Dell earnings down 63 percent from last year

By Erica Ogg, CNET News.com
Friday, May 29, 2009 09:04 AM

The quarter that ended on May 1 was a rough one for Dell.

The PC maker announced Thursday it recorded a net income of US$290 million for the first quarter of fiscal year 2010, and earnings of US$0.24 per share, or US$0.15 per share when accounting for write downs from severance pay and factory closings during the quarter. That's down 63 percent from the US$784 million, and US$0.38 per share recorded a year ago. Revenues were also down 23 percent to US$12.3 billion.

Analysts on average had been expecting revenue of US$12.66 billion, and earnings between US$0.19 and US$0.27 per share.

"It started out as a slow first (fiscal) quarter. It picked up a bit in the second half of the quarter," Chief Financial Officer Brian Gladden said on a call with reporters Thursday. But he said it was "still a challenging IT demand environment" and emphasized that Dell is not yet ready to say that the drop in demand has yet reached its lowest point.

Dell has been saying for the last few quarters that since its core customer base--corporate IT departments--are being battered by the economy, it would try to focus on internal housekeeping tasks like cutting expenses and operating costs. Gladden said the company's operating expenses had fallen by US$101 million from the previous quarter and by US$312 million from a year ago.

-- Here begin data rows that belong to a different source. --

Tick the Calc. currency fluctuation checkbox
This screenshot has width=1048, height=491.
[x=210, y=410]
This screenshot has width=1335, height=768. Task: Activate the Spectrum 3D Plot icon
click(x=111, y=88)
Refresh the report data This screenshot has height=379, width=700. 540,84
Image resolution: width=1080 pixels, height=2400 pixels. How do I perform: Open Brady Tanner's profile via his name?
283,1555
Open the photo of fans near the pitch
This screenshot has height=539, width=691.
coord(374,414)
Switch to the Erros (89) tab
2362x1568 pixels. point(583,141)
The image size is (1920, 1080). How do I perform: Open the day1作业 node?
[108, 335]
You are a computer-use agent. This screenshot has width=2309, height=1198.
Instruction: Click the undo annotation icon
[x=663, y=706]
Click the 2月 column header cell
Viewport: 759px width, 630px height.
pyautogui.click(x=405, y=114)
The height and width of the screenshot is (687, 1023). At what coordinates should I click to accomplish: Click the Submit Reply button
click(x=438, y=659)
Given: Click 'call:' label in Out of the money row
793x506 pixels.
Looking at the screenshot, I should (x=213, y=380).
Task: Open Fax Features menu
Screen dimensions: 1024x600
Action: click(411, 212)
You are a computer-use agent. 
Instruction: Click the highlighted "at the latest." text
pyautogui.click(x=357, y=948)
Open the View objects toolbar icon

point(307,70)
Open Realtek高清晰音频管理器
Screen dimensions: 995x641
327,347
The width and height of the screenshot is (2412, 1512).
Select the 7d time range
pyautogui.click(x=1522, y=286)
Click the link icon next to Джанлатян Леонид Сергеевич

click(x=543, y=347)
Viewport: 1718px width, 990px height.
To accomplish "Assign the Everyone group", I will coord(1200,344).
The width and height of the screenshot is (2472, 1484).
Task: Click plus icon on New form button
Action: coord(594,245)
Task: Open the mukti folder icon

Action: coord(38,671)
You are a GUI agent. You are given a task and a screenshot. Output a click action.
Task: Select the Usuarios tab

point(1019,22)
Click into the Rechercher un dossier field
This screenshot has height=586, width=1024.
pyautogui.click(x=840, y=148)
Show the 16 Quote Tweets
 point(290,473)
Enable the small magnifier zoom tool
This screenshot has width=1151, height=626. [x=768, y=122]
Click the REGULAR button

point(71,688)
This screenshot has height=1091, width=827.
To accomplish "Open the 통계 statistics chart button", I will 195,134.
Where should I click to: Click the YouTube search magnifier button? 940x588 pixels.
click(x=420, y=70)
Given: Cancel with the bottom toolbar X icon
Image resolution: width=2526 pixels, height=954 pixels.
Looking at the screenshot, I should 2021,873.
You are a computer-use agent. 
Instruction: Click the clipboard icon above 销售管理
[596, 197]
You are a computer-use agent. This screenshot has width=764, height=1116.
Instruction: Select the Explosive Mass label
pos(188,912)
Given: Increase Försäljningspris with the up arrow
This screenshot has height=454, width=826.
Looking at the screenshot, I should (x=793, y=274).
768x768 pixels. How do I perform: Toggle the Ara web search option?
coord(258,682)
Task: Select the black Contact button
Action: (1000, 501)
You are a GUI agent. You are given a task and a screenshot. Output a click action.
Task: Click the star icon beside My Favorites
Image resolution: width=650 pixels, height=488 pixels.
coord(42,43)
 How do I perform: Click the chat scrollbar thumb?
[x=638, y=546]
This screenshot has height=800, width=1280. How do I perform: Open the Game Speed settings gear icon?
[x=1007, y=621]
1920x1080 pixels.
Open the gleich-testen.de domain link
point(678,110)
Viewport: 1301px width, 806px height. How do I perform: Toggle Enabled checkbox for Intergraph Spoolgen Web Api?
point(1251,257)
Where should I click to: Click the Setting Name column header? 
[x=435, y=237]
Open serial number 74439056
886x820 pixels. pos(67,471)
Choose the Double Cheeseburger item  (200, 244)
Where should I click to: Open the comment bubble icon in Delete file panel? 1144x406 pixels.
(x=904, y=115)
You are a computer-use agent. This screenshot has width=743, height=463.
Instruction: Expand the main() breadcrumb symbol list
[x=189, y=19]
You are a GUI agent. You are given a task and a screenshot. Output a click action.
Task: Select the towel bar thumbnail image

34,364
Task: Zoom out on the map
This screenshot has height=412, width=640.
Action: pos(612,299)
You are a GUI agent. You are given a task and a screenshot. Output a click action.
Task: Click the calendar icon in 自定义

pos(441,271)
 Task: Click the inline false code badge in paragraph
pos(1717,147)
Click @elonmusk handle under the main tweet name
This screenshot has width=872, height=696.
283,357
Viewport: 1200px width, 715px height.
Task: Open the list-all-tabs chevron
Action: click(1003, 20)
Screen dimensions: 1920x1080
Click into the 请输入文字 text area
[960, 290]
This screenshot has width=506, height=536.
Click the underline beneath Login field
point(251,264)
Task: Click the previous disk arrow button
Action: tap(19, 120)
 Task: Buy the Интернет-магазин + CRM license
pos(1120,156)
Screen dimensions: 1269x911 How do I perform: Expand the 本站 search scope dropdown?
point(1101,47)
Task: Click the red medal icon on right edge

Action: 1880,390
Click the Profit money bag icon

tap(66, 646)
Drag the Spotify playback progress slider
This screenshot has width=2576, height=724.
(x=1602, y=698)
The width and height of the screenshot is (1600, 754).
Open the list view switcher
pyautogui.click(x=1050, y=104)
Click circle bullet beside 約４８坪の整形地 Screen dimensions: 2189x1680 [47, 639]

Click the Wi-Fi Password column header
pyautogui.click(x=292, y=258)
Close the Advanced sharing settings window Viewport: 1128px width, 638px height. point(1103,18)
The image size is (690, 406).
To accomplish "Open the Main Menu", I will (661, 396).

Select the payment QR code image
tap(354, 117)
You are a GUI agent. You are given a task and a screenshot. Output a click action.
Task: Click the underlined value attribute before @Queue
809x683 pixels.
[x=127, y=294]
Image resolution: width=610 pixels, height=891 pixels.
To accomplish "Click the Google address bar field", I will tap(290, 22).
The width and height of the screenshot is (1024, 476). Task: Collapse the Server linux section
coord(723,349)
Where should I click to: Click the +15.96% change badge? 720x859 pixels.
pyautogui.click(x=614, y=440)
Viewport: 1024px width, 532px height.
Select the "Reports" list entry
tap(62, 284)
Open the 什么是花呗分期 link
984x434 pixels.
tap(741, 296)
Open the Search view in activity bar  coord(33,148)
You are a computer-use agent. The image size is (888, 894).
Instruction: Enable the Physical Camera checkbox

Despite that, Dell is still facing major challenges. Revenues decreased in every major business unit significantly, though a relatively bright spot appeared to be the consumer group. Consumer revenue was down 16 percent to US$2.8 billion, and consumer shipments rose 12 percent from a year ago. It's been spending much more on research and development on products down in Round Rock, Texas, and produced yet another Netbook, and more notebook models--including the high-priced Adamo--during the quarter.

The company also continued to expand the number of places its PCs can be bought: there are now 30,000 retail outlets worldwide, which is contributing to the growth in the consumer business.

But retail is clearly not the singular solution. Dell needs to do something to turn the ship around, which might come from outside the company. It has not taken the option of an acquisition to achieve quick growth off the table. IBM is suing to keep its former M&A chief David Johnson from joining Dell, which has reportedly offered him the position of vice president of strategy. Gladden on Thursday declined to discuss Johnson's hiring, but did say that mergers and acquisitions would "continue to be an important part of how we build the company".

"We've done 13 or 14 acquisitions in last few years. We're not sitting back and watching other companies do consolidation," he said.